## Task statement
Scan the listing for the word "computer", and copy out each line where it is found.

## Data section
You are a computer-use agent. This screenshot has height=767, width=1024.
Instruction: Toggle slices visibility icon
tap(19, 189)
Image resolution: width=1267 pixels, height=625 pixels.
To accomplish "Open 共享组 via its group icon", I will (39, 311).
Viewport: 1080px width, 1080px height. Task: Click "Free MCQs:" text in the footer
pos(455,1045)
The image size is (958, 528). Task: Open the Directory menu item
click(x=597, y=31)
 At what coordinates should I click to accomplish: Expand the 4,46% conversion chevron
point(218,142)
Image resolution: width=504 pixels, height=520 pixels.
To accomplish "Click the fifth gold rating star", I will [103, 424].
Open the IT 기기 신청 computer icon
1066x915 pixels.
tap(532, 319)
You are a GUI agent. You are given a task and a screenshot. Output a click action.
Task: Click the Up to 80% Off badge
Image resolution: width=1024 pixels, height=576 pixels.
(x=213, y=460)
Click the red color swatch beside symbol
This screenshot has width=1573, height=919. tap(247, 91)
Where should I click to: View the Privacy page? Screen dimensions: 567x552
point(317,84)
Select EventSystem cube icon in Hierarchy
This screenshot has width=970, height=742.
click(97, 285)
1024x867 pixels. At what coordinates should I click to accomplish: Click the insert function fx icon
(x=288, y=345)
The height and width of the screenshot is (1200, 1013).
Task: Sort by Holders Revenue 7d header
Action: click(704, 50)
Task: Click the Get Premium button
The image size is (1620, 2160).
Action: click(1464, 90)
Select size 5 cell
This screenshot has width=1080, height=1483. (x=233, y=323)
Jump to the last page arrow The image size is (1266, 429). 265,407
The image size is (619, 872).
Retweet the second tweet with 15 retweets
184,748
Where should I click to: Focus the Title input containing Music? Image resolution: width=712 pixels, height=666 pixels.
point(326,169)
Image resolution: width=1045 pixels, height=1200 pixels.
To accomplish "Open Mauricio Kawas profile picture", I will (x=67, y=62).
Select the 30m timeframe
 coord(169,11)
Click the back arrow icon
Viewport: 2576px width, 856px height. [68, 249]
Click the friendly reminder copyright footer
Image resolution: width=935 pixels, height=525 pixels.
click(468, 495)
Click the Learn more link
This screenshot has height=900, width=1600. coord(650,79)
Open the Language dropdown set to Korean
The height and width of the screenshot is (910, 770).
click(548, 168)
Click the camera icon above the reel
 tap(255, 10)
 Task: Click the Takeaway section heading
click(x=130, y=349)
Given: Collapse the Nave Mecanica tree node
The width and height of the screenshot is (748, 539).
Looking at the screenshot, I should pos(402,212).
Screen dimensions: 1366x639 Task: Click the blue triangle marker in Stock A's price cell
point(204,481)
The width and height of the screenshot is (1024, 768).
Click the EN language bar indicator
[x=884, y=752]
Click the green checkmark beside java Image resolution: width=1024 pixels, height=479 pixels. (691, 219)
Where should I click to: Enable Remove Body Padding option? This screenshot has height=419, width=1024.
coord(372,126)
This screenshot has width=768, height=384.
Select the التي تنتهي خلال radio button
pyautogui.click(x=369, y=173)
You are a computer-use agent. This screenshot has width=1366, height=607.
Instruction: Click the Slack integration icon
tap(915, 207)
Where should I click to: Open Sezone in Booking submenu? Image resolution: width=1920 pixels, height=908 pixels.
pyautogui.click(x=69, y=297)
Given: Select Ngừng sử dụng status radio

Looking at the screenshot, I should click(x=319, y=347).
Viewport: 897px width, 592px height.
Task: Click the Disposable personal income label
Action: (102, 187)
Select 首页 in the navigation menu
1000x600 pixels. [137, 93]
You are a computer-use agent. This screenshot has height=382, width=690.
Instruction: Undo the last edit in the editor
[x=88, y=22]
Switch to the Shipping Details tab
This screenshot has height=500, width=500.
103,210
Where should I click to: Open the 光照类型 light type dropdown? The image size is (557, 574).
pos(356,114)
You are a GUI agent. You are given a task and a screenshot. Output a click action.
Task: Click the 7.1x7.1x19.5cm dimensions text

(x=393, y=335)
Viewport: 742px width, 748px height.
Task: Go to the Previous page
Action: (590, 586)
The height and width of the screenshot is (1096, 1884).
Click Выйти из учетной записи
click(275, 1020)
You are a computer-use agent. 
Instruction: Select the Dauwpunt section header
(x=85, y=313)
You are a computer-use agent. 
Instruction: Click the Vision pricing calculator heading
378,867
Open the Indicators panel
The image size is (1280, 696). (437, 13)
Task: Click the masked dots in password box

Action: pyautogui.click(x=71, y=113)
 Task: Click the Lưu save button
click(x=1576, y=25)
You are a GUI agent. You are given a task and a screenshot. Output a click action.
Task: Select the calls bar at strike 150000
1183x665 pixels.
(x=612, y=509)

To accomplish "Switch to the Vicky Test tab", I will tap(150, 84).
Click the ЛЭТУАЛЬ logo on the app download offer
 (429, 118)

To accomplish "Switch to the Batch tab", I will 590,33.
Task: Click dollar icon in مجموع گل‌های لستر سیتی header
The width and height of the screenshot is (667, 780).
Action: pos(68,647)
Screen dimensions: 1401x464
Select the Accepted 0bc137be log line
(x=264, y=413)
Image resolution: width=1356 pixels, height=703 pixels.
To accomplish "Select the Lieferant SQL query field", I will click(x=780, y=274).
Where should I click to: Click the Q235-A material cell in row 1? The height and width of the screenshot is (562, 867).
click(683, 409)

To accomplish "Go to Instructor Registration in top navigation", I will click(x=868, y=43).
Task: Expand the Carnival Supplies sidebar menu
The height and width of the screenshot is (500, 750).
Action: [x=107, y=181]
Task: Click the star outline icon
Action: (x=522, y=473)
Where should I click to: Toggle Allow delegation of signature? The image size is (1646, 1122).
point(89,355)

## Output of the exercise
You are a computer-use agent. This screenshot has height=767, width=1024.
Open the IT 기기 신청 computer icon
You are a computer-use agent. This screenshot has width=1366, height=607.
You are a computer-use agent. This screenshot has height=382, width=690.
You are a computer-use agent. 
You are a computer-use agent. 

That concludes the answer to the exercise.